Si Noëlla Pontois n'a connu de lui que "son bon côté, ses attentions, son humour", beaucoup ont eu à subir le caractère d'un homme excessif. Maurice Béjart (avec lequel les relations furent compliquées) et Roland Petit lui reprochent d'être le "fantôme de l'opéra" : il réside 6 mois par an en Autriche pour des raisons fiscales.

On lui connaît un grand amour - le danseur danois Erik Bruhn (1928-1986) - mais c'est un homme "très solitaire" que décrit Noëlla Pontois : "Il avait dû abandonner sa famille derrière lui, il était culpabilisé sûrement de tout ça, c'était lourd."

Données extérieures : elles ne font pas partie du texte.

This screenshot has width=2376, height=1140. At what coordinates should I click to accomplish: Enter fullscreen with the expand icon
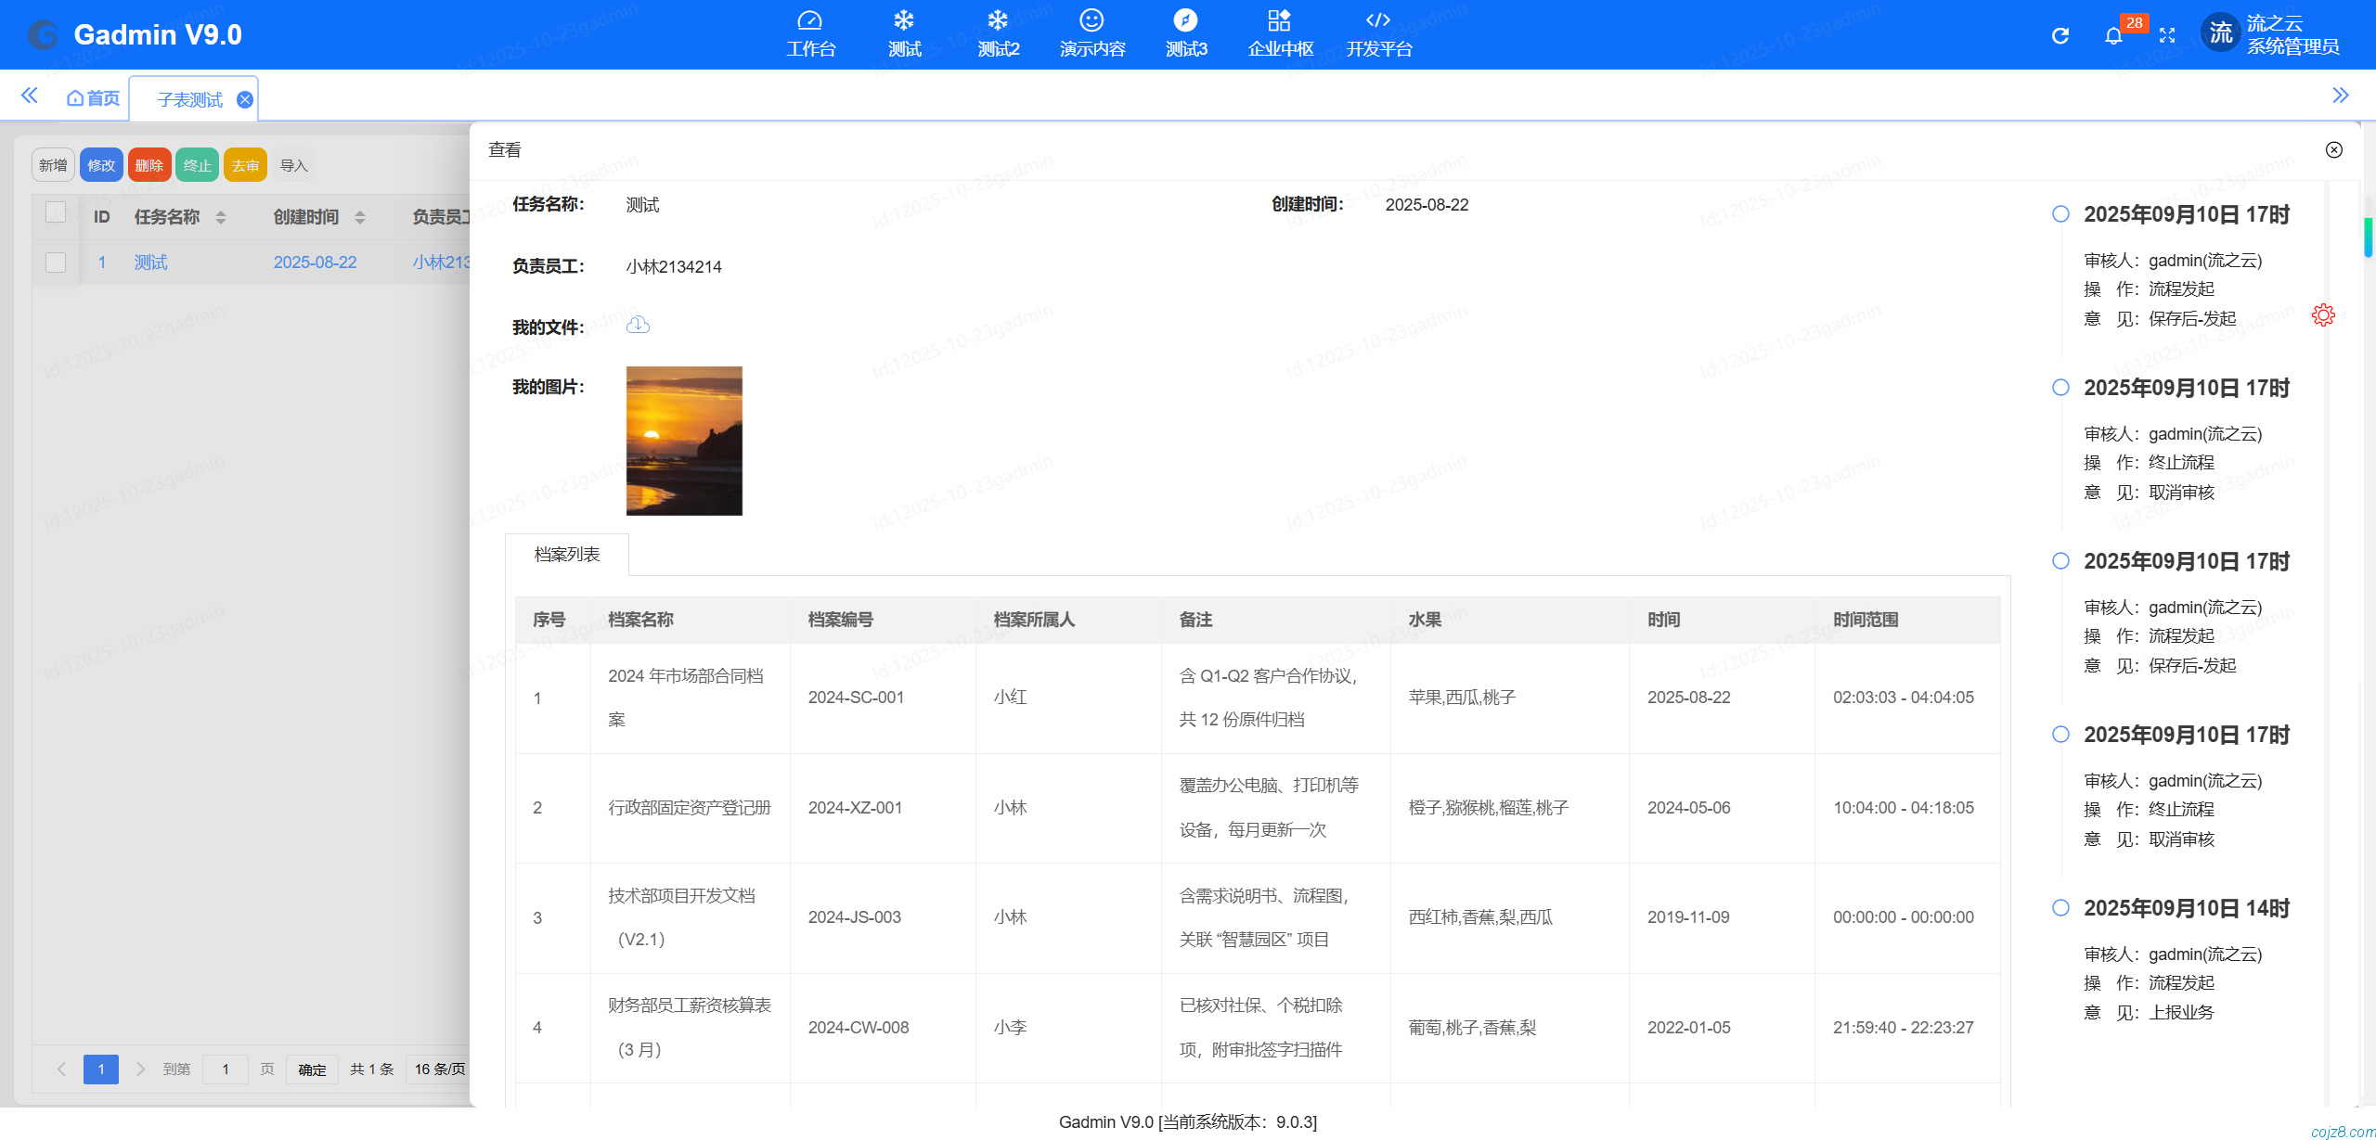pyautogui.click(x=2169, y=34)
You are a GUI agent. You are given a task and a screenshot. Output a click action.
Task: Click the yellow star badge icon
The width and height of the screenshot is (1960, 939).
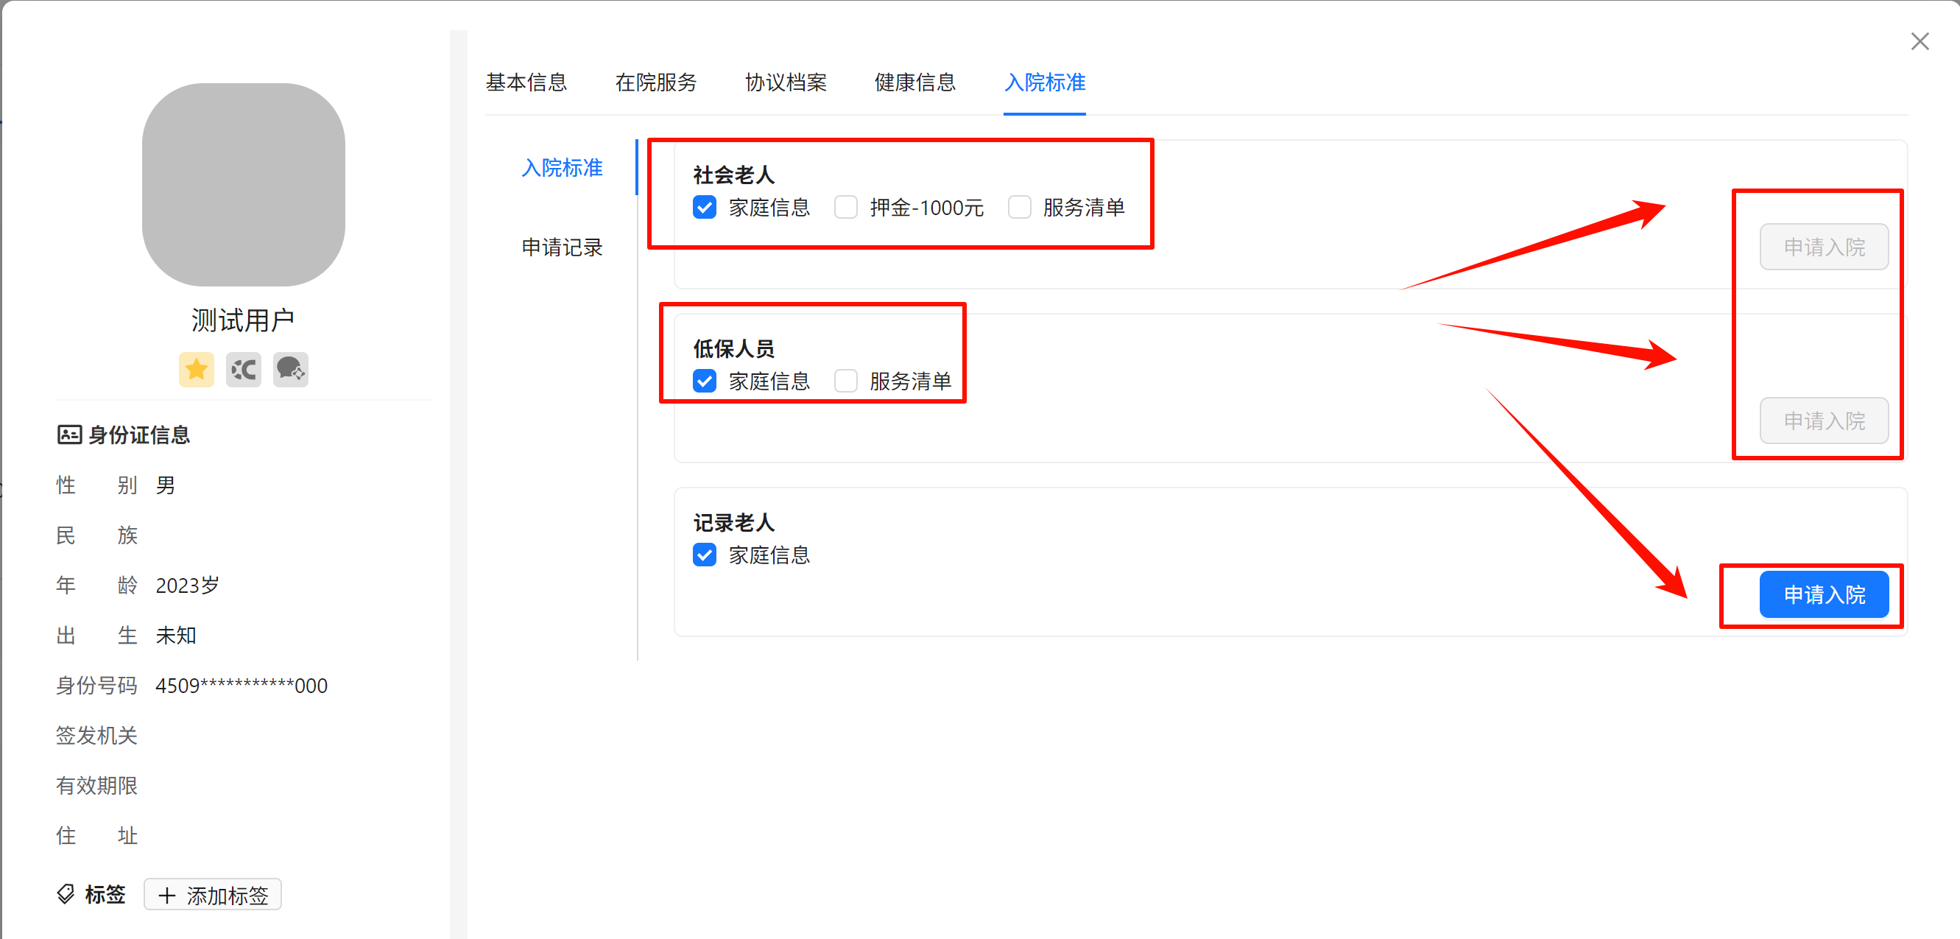coord(196,370)
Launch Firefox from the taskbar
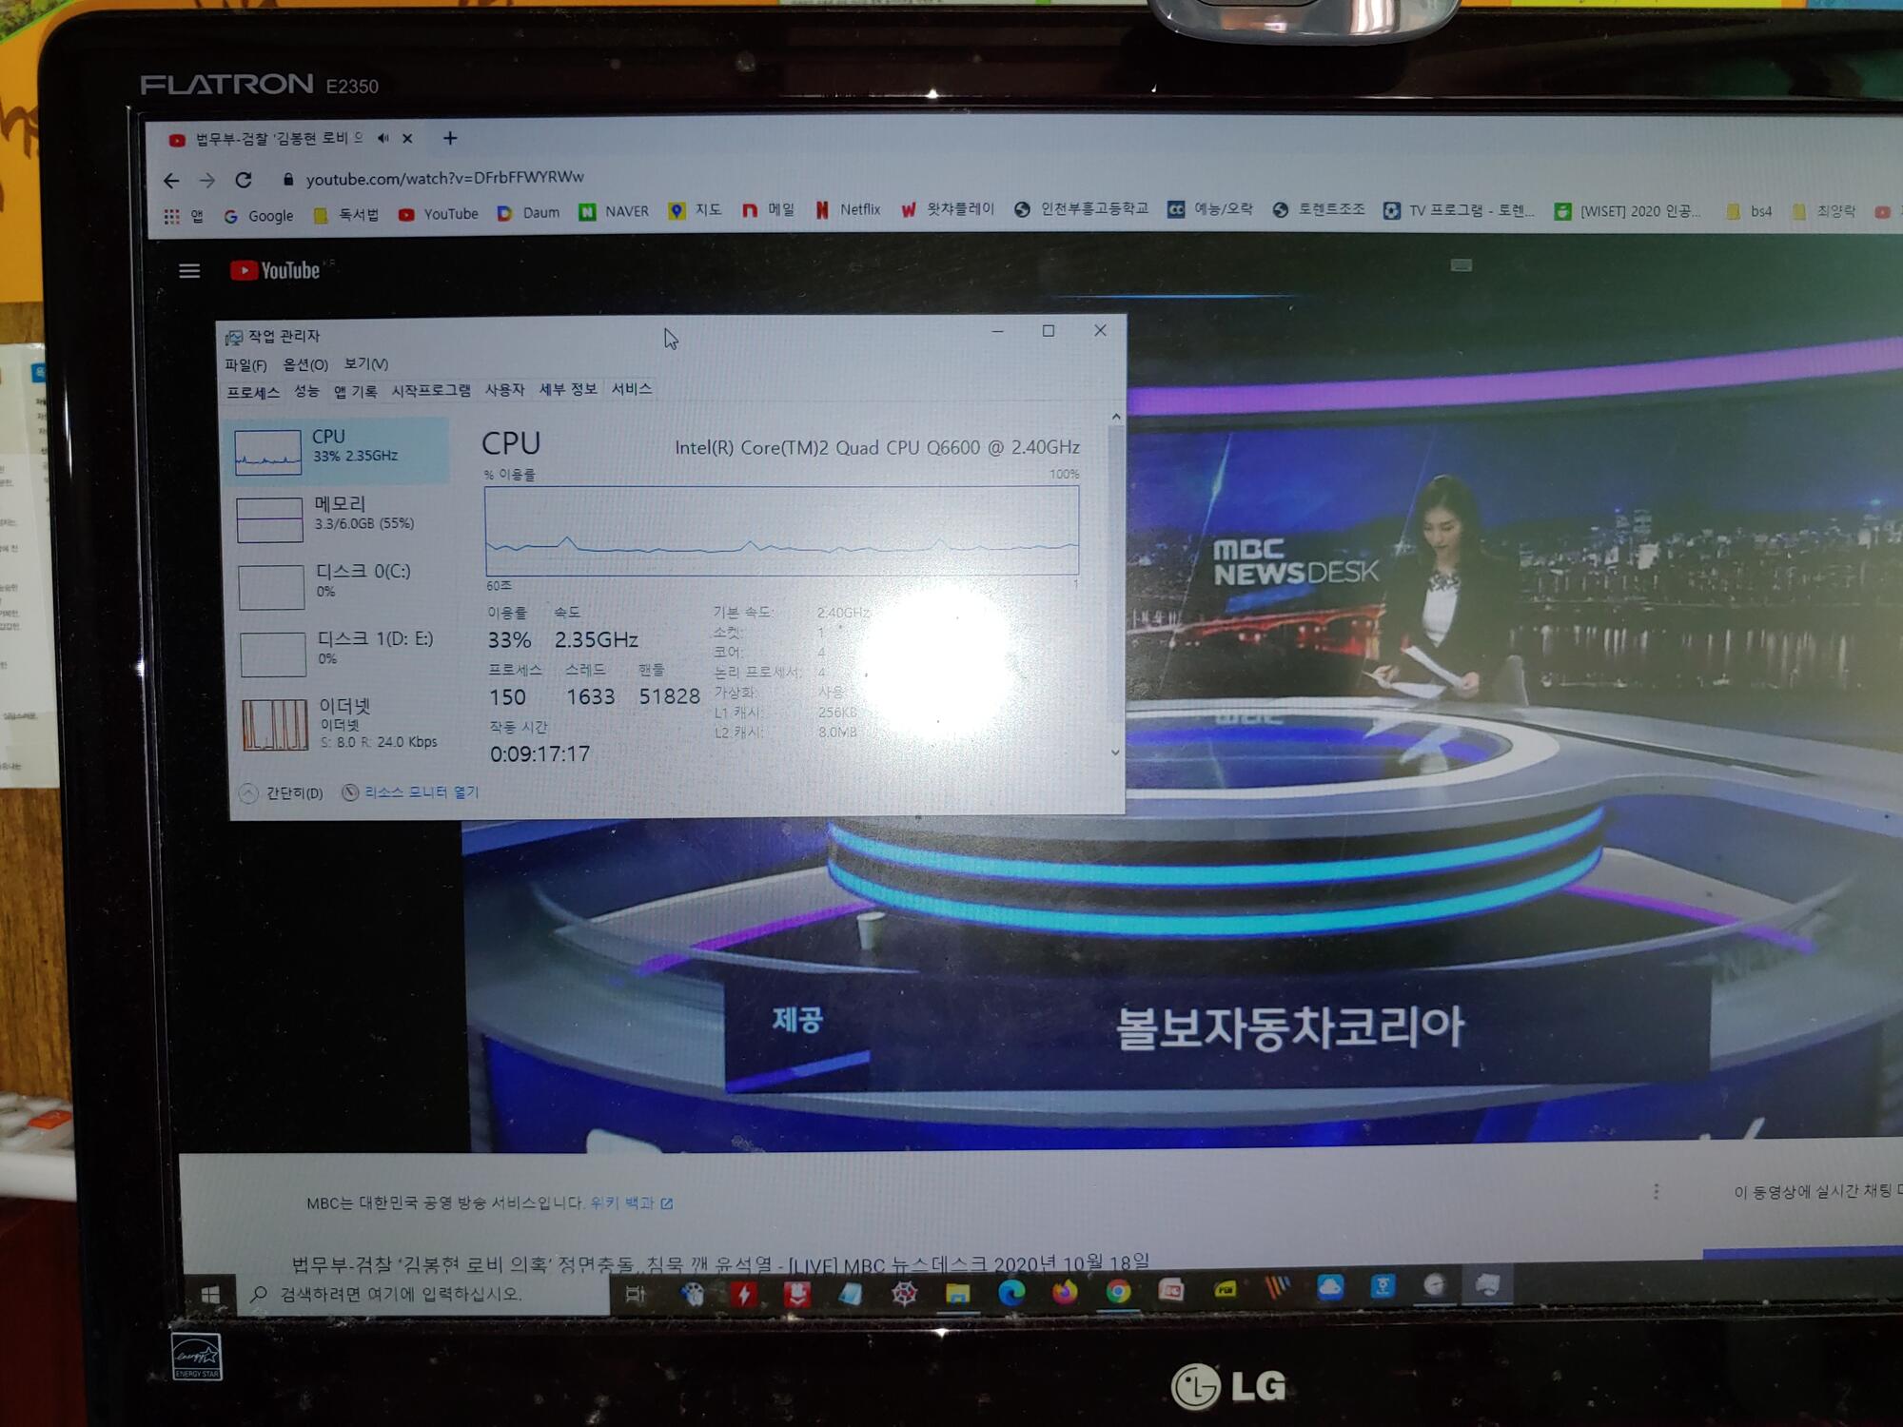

Atteint du virus du sida, Noureev lutte courageusement, cache sa maladie et le public découvre brutalement un homme chancelant lors de la première de La Bayadère le 8 octobre 1992, deux mois avant sa mort à l'âge de 54 ans. "C'est toujours difficile de s'attarder sur la scène, mais pour lui c'était vraiment une question de vie ou de mort", assure Noëlla Pontois. "Il a sacrifié tellement de choses pour ça, il a dédié sa vie à la danse."
Moscou prépare un hommage qui fait office d'événement
Pour commémorer le 20e anniversaire de la mort de Noureev, le ballet du Kremlin proposera le ballet "Cendrillon" du danseur-chorégraphe. Rudolf Noureev étant passé à l'Ouest de manière fracassante en 1961, le régime soviétique, furieux, avait occulté jusqu'au nom du "traitre". Ce spectacle constituera donc un événement. Après 26 ans d'absence, Noureev avait tenté un retour au pays qui l'avait profondément meurtri : sa mère, malade, ne l'avait pas reconnu. Quant à ses compatriotes, ils ignoraient son existence.

Des galas à Paris, une pièce de monnaie, puis des reprises de ses chorégraphies
L'Opéra de Paris, où Rudolf Noureev a connu la consécration en tant que directeur de la danse de 1983 à 1989, donne le 6 mars une soirée de gala, avec des extraits des grands ballets classiques qu'il a remontés dans ses propres versions. "La Belle au bois dormant" sera en outre dansé lors de la saison 2013/2014 de l'Opéra de Paris, avant "Casse-Noisette" en 2014/2015.

Le ballet de l'Opéra de Vienne donnera un gala dédié à Noureev du 4 au 6 juillet, dans le cadre des "Etés de la danse", au théâtre du Châtelet. En Autriche, un gala sera d'ailleurs donné le 29 juin à l'Opéra de Vienne.

Le 7 janvier, la Monnaie de Paris édite deux pièces de collection, en argent et en or, à l'effigie du danseur, dessinées par Christian Lacroix. Côté face, le styliste a représenté le danseur devant le palais Garnier de l'Opéra de Paris. Au revers, son visage se découpe sur un motif de kilim, rappelant le somptueux tapis qui recouvrait sa tombe lors de ses funérailles dans le carré russe de Sainte-Geneviève-des-Bois.
Un ballet et des expos à Londres et San Francisco
A Londres, où Rudolf Noureev a dansé de nombreuses années et formé un duo célèbre avec Margot Fonteyn, le Royal Ballet donne en janvier "Raymonda" et en février "Marguerite et Armand". Une exposition Noureev est organisée dans le foyer du théâtre.

Le De Young Museum de San Francisco expose jusqu'en février les somptueux costumes de scène de Noureev, en collaboration avec le Centre national du costume de scène français (CNCS) de Moulins, où doit ouvrir un "lieu de mémoire" Noureev en septembre.